◆ What is being asked
Beginning with the first line below, please repeat the material exactly, ending with the line that includes "Click the Lista".

◆ Data to examine

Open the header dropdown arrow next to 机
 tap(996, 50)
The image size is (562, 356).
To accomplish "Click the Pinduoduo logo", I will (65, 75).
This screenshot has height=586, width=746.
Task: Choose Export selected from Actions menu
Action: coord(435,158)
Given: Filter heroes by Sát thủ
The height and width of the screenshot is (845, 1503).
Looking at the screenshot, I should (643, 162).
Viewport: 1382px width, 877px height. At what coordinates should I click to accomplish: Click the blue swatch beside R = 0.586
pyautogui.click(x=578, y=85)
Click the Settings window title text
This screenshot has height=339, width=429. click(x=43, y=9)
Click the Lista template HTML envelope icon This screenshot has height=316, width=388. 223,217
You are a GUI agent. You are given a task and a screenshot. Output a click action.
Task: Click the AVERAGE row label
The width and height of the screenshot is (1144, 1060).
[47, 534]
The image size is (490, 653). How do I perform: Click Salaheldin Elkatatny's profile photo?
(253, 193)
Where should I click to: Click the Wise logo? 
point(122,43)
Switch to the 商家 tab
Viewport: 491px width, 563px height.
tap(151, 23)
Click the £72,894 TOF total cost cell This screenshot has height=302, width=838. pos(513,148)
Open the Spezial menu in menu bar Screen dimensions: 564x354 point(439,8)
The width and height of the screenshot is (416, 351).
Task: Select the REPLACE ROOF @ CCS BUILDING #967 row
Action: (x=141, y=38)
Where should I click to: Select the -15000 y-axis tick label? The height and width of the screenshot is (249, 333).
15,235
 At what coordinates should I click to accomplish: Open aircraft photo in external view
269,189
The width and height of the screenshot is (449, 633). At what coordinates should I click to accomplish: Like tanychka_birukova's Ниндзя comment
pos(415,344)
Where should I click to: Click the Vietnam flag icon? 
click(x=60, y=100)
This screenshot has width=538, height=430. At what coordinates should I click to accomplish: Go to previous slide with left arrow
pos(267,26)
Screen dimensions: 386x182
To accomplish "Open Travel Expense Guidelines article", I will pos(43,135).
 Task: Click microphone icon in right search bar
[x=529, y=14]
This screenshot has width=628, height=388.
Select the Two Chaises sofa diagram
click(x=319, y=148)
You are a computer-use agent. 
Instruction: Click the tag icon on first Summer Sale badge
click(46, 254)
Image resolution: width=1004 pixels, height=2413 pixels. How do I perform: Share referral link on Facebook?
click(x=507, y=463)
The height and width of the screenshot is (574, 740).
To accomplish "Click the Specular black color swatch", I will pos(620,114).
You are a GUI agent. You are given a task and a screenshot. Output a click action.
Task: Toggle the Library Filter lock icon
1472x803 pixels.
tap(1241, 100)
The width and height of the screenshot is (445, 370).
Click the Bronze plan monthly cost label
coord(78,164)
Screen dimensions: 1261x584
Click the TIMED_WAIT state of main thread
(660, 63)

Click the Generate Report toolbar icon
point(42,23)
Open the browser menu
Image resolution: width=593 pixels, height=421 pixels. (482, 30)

◆ Output of the task
Open the header dropdown arrow next to 机
 tap(996, 50)
The image size is (562, 356).
To accomplish "Click the Pinduoduo logo", I will (65, 75).
This screenshot has height=586, width=746.
Task: Choose Export selected from Actions menu
Action: coord(435,158)
Given: Filter heroes by Sát thủ
The height and width of the screenshot is (845, 1503).
Looking at the screenshot, I should (643, 162).
Viewport: 1382px width, 877px height. At what coordinates should I click to accomplish: Click the blue swatch beside R = 0.586
pyautogui.click(x=578, y=85)
Click the Settings window title text
This screenshot has height=339, width=429. click(x=43, y=9)
Click the Lista template HTML envelope icon This screenshot has height=316, width=388. 223,217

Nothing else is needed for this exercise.